TASK DIRECTIONS
Verbatim copy, pictures excluded: every line from the one with "The width and" through the final line of the data below, and no other line.

(Stored data)
<<<<

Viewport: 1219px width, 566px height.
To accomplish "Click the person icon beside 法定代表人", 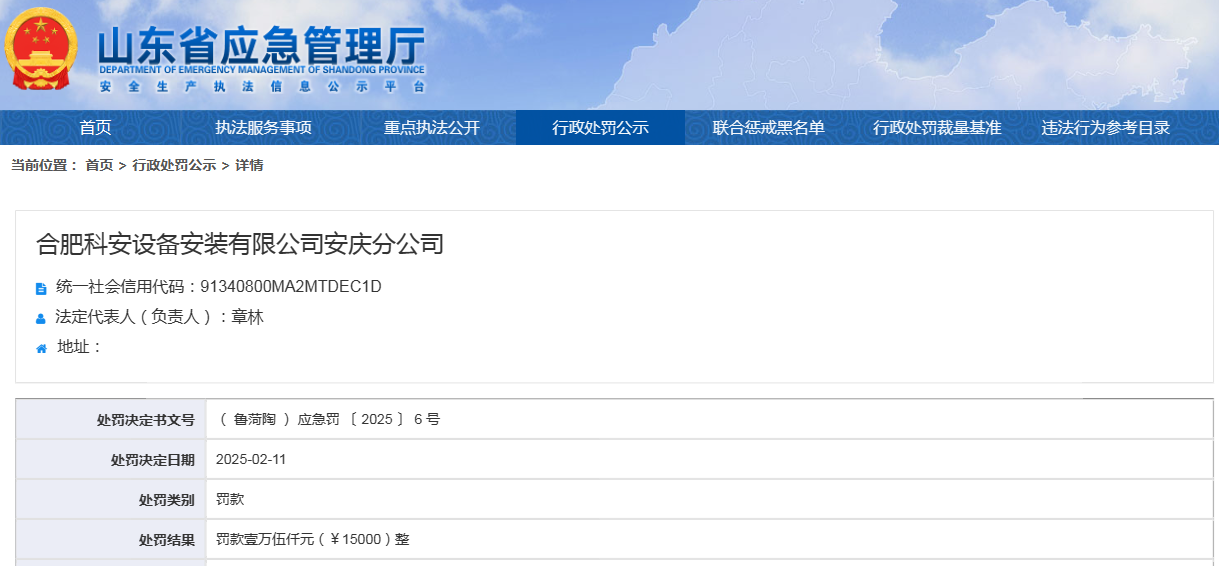I will point(41,319).
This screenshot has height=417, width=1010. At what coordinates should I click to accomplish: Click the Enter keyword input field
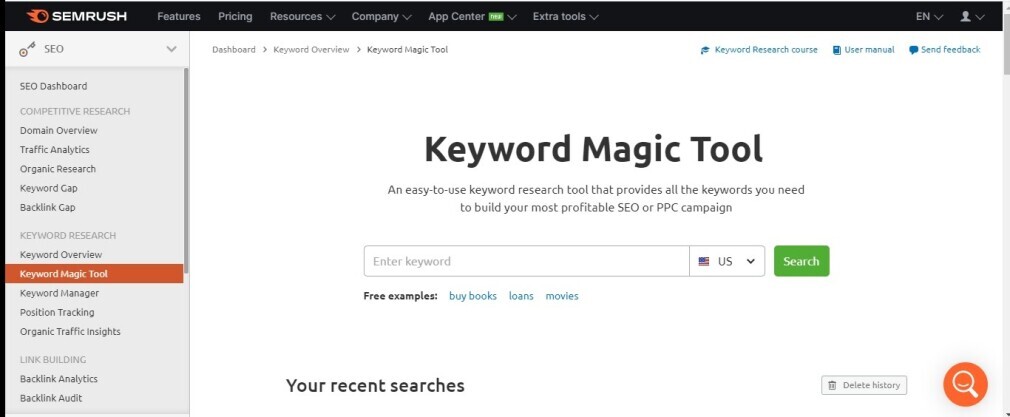pyautogui.click(x=526, y=261)
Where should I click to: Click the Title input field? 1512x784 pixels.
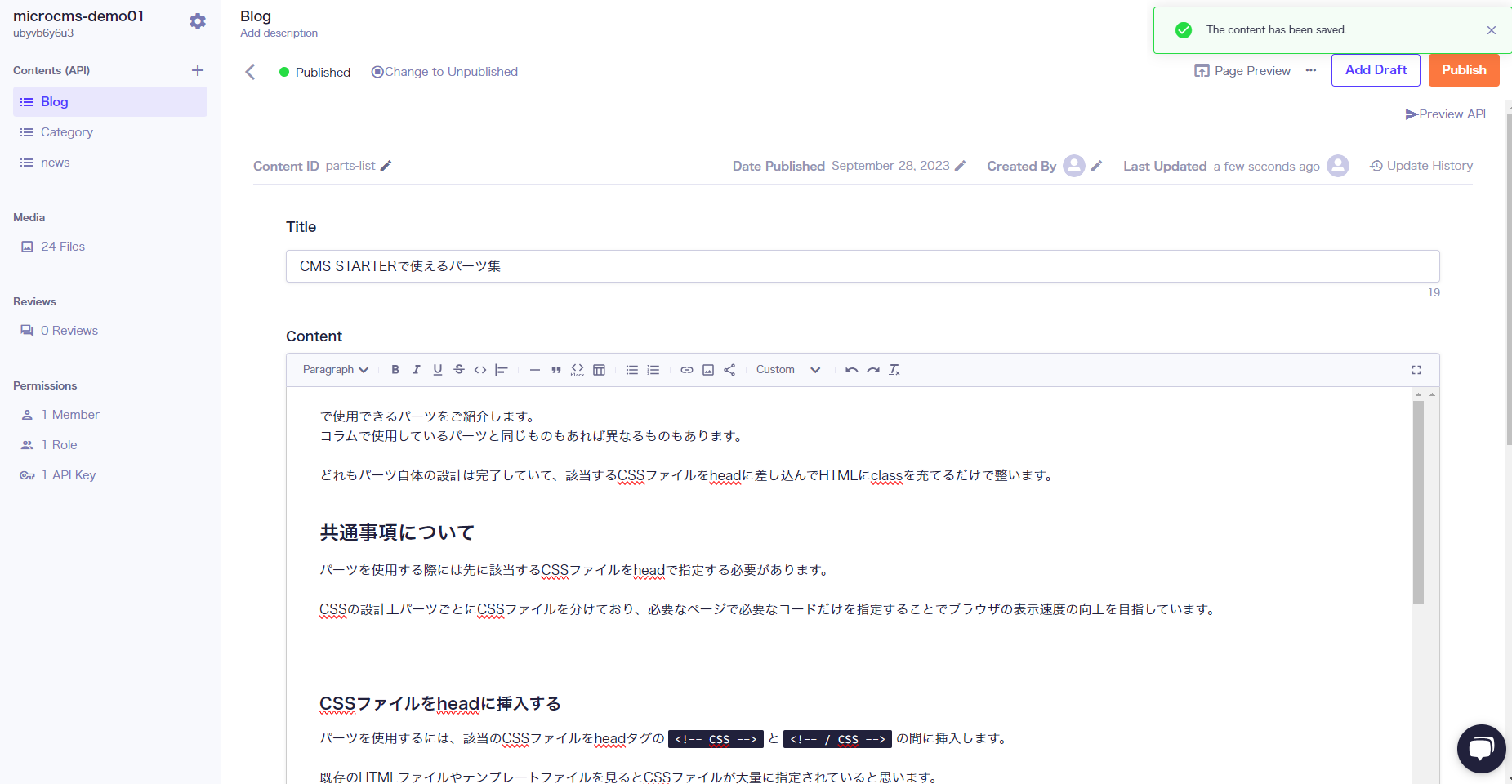(862, 266)
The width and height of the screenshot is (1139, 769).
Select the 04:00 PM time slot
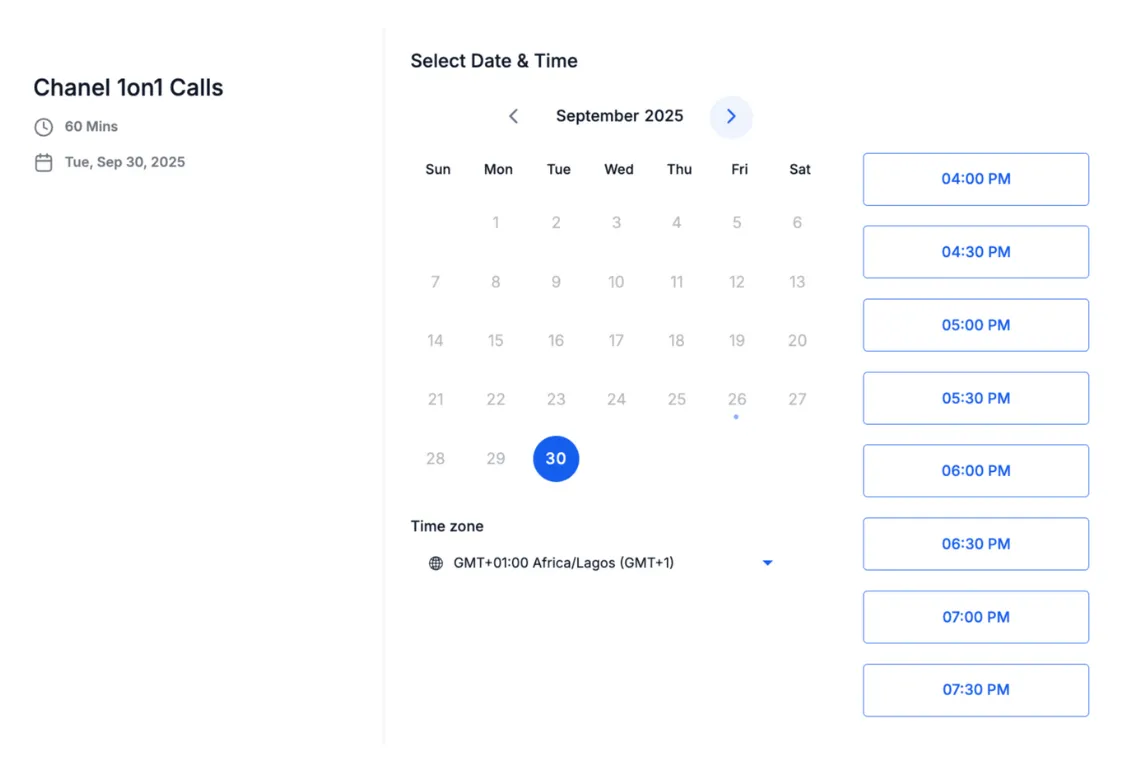point(976,179)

>>>>

RESULT FOR THIS TASK
The width and height of the screenshot is (1139, 769).
Select the 04:00 PM time slot
point(976,179)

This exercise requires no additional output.